[[ SUPPLIED RECORDS, beginning ]]
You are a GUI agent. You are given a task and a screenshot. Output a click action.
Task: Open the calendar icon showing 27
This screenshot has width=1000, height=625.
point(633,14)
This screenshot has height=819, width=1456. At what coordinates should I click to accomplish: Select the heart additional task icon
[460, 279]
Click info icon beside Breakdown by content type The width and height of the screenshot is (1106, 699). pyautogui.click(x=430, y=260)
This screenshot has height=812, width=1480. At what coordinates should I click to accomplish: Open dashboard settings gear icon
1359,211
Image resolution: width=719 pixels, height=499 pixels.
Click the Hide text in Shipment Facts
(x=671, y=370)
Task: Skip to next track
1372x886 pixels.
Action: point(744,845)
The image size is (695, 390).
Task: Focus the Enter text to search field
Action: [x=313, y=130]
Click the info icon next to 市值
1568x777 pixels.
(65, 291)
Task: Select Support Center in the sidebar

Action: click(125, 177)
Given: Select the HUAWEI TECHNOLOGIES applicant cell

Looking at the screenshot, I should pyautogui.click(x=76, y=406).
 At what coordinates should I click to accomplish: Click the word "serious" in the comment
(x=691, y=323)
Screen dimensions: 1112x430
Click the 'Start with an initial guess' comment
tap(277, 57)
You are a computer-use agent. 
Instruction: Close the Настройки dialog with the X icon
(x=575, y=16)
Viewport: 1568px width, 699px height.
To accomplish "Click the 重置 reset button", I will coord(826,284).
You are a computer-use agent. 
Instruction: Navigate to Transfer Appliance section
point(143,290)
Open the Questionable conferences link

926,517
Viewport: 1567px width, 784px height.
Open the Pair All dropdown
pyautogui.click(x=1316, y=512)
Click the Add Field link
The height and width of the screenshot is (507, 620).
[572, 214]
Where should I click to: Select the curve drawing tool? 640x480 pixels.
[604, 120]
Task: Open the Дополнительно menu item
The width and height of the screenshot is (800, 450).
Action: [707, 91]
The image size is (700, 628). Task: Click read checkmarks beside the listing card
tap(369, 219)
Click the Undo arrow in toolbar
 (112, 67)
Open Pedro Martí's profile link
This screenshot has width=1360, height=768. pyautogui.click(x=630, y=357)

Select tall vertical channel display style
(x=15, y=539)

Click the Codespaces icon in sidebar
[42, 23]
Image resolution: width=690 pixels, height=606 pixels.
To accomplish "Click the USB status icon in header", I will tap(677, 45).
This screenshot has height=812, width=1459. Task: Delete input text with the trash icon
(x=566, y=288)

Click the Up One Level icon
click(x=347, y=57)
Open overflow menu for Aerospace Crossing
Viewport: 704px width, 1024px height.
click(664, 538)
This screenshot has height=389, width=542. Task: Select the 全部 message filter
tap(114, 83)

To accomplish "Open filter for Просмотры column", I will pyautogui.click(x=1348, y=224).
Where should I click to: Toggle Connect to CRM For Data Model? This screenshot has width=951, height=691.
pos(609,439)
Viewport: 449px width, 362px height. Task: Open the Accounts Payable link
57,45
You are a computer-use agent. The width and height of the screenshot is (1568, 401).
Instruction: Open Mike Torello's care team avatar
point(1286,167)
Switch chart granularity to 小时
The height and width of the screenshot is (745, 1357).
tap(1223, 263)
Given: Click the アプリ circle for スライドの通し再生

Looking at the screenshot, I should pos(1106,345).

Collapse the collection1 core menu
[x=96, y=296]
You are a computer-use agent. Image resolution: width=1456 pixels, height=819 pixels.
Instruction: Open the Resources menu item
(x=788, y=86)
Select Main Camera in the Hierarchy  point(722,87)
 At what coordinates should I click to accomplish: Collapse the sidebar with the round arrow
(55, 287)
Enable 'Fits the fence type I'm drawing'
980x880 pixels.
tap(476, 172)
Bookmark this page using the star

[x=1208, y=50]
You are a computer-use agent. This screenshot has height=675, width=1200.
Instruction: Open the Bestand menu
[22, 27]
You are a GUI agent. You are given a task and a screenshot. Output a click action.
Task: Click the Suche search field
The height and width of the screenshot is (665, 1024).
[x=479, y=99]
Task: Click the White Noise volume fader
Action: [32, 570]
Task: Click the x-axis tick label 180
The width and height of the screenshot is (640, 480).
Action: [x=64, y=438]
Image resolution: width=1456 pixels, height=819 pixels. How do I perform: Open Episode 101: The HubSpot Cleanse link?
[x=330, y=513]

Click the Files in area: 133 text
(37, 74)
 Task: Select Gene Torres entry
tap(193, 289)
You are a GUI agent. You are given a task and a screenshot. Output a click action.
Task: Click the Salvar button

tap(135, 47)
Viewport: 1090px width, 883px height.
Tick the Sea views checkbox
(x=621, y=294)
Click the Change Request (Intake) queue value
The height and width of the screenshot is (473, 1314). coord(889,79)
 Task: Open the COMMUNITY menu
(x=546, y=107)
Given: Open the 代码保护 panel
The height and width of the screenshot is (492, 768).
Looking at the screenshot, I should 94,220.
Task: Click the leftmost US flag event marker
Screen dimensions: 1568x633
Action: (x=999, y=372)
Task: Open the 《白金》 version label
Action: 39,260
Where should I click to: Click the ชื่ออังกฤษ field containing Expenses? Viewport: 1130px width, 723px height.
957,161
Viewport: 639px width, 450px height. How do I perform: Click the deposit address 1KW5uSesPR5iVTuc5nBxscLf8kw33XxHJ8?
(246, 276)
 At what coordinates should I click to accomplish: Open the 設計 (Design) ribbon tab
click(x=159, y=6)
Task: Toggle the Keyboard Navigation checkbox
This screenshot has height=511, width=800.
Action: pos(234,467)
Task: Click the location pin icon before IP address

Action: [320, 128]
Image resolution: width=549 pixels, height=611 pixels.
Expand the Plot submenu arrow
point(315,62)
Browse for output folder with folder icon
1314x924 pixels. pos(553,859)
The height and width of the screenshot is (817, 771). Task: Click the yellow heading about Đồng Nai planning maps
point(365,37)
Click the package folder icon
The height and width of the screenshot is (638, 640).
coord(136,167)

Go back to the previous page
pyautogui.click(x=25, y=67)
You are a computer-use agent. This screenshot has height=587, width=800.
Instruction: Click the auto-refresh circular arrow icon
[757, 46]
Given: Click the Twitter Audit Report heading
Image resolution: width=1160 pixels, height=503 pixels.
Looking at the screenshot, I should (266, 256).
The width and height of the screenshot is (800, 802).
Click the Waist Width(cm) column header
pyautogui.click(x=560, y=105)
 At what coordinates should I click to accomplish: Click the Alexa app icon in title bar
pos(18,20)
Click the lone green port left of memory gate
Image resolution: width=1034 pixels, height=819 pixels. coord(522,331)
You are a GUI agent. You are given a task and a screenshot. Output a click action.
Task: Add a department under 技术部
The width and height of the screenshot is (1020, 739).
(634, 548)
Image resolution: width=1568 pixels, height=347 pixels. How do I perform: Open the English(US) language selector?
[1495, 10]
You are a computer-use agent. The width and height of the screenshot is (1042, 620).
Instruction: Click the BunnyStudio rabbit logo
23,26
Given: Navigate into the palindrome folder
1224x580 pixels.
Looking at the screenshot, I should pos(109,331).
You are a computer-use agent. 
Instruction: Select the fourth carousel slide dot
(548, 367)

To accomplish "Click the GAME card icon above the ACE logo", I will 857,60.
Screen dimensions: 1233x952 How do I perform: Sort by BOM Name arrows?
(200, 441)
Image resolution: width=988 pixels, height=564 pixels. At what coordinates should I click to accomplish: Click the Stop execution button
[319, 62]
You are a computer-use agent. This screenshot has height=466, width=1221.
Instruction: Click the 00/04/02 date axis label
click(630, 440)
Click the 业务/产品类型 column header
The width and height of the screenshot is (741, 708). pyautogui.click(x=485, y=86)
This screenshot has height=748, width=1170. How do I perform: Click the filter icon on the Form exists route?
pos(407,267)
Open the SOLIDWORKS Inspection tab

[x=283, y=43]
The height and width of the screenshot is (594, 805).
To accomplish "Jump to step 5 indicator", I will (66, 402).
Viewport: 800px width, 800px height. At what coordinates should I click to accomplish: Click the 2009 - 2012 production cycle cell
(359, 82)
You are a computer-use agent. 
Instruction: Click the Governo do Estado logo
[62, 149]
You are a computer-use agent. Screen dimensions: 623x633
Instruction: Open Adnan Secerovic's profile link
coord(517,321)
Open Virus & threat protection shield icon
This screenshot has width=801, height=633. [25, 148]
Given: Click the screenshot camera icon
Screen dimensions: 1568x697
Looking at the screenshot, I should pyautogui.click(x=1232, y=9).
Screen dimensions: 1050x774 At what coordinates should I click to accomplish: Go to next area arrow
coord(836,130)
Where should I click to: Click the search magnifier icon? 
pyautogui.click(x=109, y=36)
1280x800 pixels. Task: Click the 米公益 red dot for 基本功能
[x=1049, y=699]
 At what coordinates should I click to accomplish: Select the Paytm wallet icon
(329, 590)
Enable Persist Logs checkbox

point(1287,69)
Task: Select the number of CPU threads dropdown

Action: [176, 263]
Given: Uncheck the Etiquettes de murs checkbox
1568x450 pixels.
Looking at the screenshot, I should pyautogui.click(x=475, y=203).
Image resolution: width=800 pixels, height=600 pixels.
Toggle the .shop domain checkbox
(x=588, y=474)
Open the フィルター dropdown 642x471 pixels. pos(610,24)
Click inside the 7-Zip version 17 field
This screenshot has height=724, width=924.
[[ SUPPLIED RECORDS, end ]]
§ TASK TO COMPLETE
Lines from the top of the entries through the line with "Click info icon" are to be transcribed exactly, and nothing more.

§ ANSWER TO THE EXERCISE
You are a GUI agent. You are given a task and a screenshot. Output a click action.
Task: Open the calendar icon showing 27
This screenshot has width=1000, height=625.
point(633,14)
This screenshot has height=819, width=1456. At what coordinates should I click to accomplish: Select the heart additional task icon
[460, 279]
Click info icon beside Breakdown by content type The width and height of the screenshot is (1106, 699). pyautogui.click(x=430, y=260)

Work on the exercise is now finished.